Sends logs from a Zig application to a Seq server for structured logging collection.
Fetch via zig CLI:
v0.1.0, which is compatible with Zig 0.16.0:
zig fetch https://github.com/MiahDrao97/seq_zig/archive/refs/tags/v0.1.0.tar.gz --save
Master:
zig fetch https://github.com/MiahDrao97/seq_zig/archive/master.tar.gz --save
And then add the import in your build.zig:
const std = @import("std");
pub fn build(b: *std.Build) void {
const target: ResolvedTarget = b.standardTargetOptions(.{});
const optimize: OptimizeMode = b.standardOptimizeOption(.{});
const seq_zig: *Module = b.dependency("seq_zig", .{
.target = target,
.optimize = optimize,
}).module("seq_zig");
const mod: *Module = b.addModule("my_module", .{
.root_source_file = b.path("src/root.zig"),
.target = target,
.optimize = optimize,
.imports = &.{
.{ .name = "seq_zig", .module = seq_zig },
},
});
// rest of your build def...
}See main.zig for a sample integration test.

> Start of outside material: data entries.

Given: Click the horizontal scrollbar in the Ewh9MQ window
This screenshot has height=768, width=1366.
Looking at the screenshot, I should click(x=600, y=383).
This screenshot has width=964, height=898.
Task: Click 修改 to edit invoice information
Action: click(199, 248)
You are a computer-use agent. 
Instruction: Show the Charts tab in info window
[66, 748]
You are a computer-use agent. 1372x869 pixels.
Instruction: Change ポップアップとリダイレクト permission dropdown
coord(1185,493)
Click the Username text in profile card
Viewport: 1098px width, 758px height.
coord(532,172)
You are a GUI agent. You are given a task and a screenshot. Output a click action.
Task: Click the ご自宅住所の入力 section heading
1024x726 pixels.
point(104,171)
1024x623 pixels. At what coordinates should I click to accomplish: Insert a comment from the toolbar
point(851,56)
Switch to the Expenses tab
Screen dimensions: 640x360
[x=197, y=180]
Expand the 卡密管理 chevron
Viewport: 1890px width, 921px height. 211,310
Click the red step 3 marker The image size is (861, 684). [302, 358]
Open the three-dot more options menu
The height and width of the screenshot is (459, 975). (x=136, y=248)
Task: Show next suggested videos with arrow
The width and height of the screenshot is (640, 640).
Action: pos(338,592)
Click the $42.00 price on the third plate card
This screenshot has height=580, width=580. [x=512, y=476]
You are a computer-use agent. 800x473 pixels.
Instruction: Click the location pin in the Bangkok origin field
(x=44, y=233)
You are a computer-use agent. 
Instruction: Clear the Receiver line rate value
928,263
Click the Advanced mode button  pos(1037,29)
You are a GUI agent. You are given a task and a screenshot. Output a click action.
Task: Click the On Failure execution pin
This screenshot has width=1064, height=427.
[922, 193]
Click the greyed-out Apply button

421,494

Essentially, you'll have to add an instance of SeqBackgroundWorker as a global variable.
This log collector runs on a background thread.
It still writes logs to STDERR, but also collects the logs as JSON to send to a Seq server.
The flush interval and max buffer size are configurable.
The following code is an example setup for logging to Seq:
// main.zig
/// Seq background worker
pub var seq_background_worker: SeqBackgroundWorker = .init;
/// Additional properties to add to every log (optional)
pub const additional_log_props = .{
.application = "Zig Test App",
};
pub fn main(init: std.process.Init) !void {
// start the background worker
try seq_background_worker.start(init.io, init.gpa, .{
.base_url = "http://localhost:5341",
.api_key = "",
});
defer seq_background_worker.shutdown();
// rest of your app...
}
const std = @import("std");
const seq_zig = @import("seq_zig");
const SeqBackgroundWorker = seq_zig.SeqBackgroundWorker;The logging functions look similar to the ones provided in std.log, but there are 2 more parameters and 2 more log levels (verbose and fatal).
The first parameter is a comptime instance of std.builtin.SourceLocation, and the second is an optional stack trace:
const log = seq_zig.log.scoped(.my_logger);
// many non-error logs with start with `@src()` and a strack trace (or `.no_trace`) as the first 2 parameters
// each log level accepts a stack trace if you choose to provide one (`.stack_trace` for `*const std.debug.StackTrace` and `.error_trace` for `?*const std.builtin.StackTrace`)
// other than that, the logging API should feel pretty familiar.
log.info(@src(), .no_trace, "This is an info log with the following message: {[message]s}", .{ .message = "Horray!" });
myFunc() catch |err| {
// passing in an error return trace
log.err(@src(), .{ .error_trace = @errorReturnTrace() }, "We had a problem: {[error]t}", .{ .@"error" = err });
};Now you may notice that the log format has named parameters, using a struct for the args rather than a tuple. This allows us to capture the struct fields as values to query in Seq directly (which is the advantage of structured logging). Using this library means you'll have to log a little differently, but it should be a relatively small lift.
I'd also point that each log will still call std.options.logFn, even if the background worker stops before the application exits (although, it would only stop in the event of OOM or some other unrecoverable error).
That way, you can still define a custom log function or default to the normal logging function, and still write structured logging to Seq on top of that.